I believe love is an act of will and you can choose to love him and focus on him, keep building. Or you could choose to leave him. From your post though it sounds like you don’t want to leave him.

All the best op.

NearlyGranny · 01/10/2019 14:00

I'd say, too, that love is like a hedgehog. You can't order it to come and live at the end of your garden, but you can create an inviting environment. If you keep going back there and poking about to see, it will never settle.

If both of you are tender and kind with each other, and DH is able to hear your anger sometimes without defensiveness and deflection, you may start to feel flashes if love to build on. But you can't force or hurry it.

verticality · 01/10/2019 14:02

The fact that you can be so honest about your feelings is a good sign. I don't think you should repress or ignore this (I suspect disaster may lie that way). Couples counselling is the right way forward - if you do decide to split, it also means your DH has some psychological support already in place. Counselling isn't just for 'repairing' relationships, it can also be for breaking them in a more sensible and civilized fashion.

Onescaredmuma · 01/10/2019 14:07

Similar situation but DH was hiding debt we're really trying and sometimes things are good but I definitely don't have the same love for him I once did. Sorry I'm not very helpful but I hope you do get things back on track.

Babochan88 · 01/10/2019 14:12

Really sorry you've gone through this.

Hoping that you guys stick through it. I've heard that marriages where couples are unhappy, if they stick through it, they generally become happy again.
Basically what i'm saying is that, marriage is a covenant made by two people for life. In good times and in bad. Whilst love can be a wonderful emotion, most times its a choice.

Waveysnail · 01/10/2019 16:10

You need to work at it. Definitely couples counselling. He has let you down, you thought you were a team and he crushed that with his gambling and lies. Counselling isn't just about staying together. It will.help you work through your feeling and help you decide if the relationship can really come back from this. We did individual counselling for a few sessions then did couples counselling.
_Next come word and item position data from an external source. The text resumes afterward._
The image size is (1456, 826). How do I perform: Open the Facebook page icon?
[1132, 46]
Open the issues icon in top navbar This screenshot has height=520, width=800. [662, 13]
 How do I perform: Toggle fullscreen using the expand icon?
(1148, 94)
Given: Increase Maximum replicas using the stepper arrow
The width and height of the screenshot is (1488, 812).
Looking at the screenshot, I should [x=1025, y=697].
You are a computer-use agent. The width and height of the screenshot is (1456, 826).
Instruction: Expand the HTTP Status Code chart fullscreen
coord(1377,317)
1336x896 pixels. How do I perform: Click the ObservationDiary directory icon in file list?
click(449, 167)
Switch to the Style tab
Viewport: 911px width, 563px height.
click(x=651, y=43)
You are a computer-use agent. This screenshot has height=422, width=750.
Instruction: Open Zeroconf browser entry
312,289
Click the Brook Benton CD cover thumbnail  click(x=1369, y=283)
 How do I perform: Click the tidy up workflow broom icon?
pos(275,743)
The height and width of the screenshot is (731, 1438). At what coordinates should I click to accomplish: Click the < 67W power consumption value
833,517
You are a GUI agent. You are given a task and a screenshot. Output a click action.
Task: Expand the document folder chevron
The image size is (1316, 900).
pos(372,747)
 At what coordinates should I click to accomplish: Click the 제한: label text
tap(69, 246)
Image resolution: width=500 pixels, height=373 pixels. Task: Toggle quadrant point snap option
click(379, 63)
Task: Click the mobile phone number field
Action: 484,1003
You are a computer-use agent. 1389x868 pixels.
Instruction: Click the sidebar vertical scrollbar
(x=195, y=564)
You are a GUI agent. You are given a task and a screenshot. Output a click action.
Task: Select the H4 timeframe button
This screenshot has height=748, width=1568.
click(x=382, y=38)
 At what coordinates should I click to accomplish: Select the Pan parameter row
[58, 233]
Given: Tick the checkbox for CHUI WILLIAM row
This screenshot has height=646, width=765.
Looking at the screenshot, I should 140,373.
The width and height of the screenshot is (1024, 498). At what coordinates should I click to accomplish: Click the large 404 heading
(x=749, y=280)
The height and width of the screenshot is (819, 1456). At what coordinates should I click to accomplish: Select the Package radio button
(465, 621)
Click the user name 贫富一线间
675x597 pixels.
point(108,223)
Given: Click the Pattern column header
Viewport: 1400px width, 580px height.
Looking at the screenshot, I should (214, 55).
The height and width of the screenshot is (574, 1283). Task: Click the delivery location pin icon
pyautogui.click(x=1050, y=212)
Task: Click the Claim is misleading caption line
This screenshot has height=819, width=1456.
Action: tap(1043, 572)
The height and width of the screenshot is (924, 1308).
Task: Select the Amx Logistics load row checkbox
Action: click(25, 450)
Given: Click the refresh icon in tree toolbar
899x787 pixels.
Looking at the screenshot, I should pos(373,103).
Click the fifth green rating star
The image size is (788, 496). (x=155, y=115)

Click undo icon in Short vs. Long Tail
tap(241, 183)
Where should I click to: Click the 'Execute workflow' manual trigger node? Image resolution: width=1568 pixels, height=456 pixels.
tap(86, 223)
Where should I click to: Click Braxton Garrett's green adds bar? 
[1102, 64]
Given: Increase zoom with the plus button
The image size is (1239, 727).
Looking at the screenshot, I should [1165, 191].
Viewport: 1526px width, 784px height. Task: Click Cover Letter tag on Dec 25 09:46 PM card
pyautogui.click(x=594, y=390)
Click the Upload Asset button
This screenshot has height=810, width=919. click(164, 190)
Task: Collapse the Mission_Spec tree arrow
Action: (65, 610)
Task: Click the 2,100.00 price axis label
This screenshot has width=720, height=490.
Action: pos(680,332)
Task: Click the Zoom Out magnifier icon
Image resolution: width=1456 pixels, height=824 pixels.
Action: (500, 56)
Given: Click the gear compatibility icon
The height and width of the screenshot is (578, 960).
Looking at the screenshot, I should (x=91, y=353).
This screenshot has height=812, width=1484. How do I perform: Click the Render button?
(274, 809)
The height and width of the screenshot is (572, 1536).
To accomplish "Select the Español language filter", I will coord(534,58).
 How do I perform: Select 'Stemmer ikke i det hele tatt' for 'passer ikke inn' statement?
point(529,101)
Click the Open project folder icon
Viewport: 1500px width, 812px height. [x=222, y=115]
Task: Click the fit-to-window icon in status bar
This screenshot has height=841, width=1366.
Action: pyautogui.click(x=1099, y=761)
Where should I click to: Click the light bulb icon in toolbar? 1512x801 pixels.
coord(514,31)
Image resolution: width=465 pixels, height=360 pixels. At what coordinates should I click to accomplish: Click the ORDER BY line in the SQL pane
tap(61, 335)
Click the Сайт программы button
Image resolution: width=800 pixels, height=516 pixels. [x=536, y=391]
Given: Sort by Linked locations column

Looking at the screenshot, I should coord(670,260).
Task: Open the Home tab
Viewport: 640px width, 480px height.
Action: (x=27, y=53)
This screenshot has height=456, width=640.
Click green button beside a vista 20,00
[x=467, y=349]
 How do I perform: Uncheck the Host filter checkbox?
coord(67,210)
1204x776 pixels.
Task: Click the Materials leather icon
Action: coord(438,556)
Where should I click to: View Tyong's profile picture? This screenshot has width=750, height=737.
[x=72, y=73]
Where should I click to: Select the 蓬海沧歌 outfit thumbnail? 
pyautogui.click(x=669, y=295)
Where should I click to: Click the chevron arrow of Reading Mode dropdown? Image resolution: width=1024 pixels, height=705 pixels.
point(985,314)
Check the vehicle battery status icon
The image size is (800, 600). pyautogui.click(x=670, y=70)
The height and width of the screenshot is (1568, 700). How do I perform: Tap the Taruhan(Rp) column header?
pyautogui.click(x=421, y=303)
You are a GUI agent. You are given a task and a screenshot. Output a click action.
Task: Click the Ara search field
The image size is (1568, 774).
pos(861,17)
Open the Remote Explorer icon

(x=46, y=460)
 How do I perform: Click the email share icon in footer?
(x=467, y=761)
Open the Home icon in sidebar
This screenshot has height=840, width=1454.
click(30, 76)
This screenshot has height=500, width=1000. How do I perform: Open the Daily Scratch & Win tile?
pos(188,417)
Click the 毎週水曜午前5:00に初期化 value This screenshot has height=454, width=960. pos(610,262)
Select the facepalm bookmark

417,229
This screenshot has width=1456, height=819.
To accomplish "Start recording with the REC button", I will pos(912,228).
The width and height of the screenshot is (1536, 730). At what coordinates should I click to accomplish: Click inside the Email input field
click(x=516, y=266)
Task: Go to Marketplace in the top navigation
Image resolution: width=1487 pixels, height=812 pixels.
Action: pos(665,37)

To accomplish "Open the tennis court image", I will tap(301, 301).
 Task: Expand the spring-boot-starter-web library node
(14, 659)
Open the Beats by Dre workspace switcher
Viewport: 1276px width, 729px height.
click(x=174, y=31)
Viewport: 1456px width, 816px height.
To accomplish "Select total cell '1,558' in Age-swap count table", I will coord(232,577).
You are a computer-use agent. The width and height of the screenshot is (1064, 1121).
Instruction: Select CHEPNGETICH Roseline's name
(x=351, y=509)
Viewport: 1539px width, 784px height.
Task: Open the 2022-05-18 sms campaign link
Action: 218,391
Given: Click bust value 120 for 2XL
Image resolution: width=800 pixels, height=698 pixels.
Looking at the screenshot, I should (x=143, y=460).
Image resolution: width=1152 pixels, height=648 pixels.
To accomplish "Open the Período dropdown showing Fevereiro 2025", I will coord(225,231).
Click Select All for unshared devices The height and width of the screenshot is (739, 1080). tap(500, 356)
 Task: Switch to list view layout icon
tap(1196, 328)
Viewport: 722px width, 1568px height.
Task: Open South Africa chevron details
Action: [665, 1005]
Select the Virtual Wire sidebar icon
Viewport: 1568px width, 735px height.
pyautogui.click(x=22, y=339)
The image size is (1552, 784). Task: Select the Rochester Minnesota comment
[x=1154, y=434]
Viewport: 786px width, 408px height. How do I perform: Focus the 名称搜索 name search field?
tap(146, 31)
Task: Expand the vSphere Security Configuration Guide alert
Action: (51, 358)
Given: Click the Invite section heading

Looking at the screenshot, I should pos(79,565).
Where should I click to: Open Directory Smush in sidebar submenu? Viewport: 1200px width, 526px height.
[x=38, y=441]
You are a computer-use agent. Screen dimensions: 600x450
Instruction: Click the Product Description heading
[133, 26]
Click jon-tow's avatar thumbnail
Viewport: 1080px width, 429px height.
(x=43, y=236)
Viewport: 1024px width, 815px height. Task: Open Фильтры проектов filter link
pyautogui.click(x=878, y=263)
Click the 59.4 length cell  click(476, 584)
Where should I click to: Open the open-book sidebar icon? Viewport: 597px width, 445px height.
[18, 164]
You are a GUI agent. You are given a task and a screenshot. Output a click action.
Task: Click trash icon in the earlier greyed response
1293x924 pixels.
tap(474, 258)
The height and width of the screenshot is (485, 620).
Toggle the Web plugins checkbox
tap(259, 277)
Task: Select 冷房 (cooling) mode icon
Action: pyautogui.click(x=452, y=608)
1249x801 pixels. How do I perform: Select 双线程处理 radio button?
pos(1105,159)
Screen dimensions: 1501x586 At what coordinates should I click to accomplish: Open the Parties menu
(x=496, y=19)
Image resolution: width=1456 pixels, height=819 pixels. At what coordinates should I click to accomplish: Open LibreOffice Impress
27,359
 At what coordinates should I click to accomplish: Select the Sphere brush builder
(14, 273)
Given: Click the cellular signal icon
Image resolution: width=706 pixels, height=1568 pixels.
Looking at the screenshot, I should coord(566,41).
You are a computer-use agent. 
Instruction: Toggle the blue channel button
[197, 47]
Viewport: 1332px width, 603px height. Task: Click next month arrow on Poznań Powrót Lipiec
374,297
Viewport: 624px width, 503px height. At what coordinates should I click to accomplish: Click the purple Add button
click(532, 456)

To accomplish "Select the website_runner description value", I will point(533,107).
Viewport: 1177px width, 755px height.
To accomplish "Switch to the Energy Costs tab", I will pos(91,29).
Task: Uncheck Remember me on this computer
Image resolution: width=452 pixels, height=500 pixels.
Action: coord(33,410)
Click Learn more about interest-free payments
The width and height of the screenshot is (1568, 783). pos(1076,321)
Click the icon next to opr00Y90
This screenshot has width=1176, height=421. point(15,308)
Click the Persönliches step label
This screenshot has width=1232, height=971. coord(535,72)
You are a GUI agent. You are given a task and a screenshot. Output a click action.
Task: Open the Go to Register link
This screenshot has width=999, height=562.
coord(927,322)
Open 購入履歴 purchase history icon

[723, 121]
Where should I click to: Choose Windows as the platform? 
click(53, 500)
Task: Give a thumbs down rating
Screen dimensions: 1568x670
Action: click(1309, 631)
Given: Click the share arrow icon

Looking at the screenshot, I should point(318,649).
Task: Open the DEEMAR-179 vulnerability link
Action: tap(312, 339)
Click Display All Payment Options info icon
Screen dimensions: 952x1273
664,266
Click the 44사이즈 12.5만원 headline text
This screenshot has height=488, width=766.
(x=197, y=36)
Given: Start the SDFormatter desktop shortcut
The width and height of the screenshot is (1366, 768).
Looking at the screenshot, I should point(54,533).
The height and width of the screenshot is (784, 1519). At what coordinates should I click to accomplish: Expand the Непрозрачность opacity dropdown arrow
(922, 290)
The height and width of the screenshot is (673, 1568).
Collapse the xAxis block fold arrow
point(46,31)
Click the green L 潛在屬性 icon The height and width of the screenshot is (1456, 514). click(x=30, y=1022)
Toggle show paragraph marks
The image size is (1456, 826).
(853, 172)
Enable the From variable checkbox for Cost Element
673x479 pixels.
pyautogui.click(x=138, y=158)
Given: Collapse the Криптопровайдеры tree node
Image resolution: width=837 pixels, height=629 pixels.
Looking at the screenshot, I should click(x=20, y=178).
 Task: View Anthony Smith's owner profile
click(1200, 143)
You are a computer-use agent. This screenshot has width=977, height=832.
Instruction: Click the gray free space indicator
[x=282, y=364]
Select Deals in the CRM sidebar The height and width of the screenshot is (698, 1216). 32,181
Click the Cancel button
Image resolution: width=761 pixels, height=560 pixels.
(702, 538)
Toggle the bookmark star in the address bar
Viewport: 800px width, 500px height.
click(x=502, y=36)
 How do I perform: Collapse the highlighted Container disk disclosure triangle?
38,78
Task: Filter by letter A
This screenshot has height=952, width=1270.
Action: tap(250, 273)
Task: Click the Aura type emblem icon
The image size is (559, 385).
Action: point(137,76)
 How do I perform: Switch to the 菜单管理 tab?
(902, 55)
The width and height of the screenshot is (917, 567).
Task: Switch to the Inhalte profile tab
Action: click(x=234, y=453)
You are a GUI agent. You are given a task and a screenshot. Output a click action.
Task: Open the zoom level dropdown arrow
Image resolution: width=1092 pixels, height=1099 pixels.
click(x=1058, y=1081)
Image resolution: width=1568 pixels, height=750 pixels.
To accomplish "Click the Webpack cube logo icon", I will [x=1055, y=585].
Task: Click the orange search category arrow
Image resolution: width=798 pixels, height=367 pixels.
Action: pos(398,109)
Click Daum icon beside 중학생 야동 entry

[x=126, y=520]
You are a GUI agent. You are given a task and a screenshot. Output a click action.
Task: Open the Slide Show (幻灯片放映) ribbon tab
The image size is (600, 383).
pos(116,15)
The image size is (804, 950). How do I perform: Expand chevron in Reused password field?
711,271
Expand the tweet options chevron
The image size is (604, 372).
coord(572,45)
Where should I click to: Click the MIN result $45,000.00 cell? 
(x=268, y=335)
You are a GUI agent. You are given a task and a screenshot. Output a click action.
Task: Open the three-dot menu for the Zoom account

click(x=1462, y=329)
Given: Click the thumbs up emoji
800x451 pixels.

I needed to be heard by him and work through exactly what I wanted - to stay or go.

Macandcheeseplease · 01/10/2019 18:41

Thanks everyone. Appreciate all the comments. We spoke about everything when the gambling stuff came to a head. I was very honest with him and told him I felt differently but was committed to our family. Since then things have been ok but I'm definitely a 'put a brave face on it' type person and probably come across happy even though I'm not! You've all given me food for thought.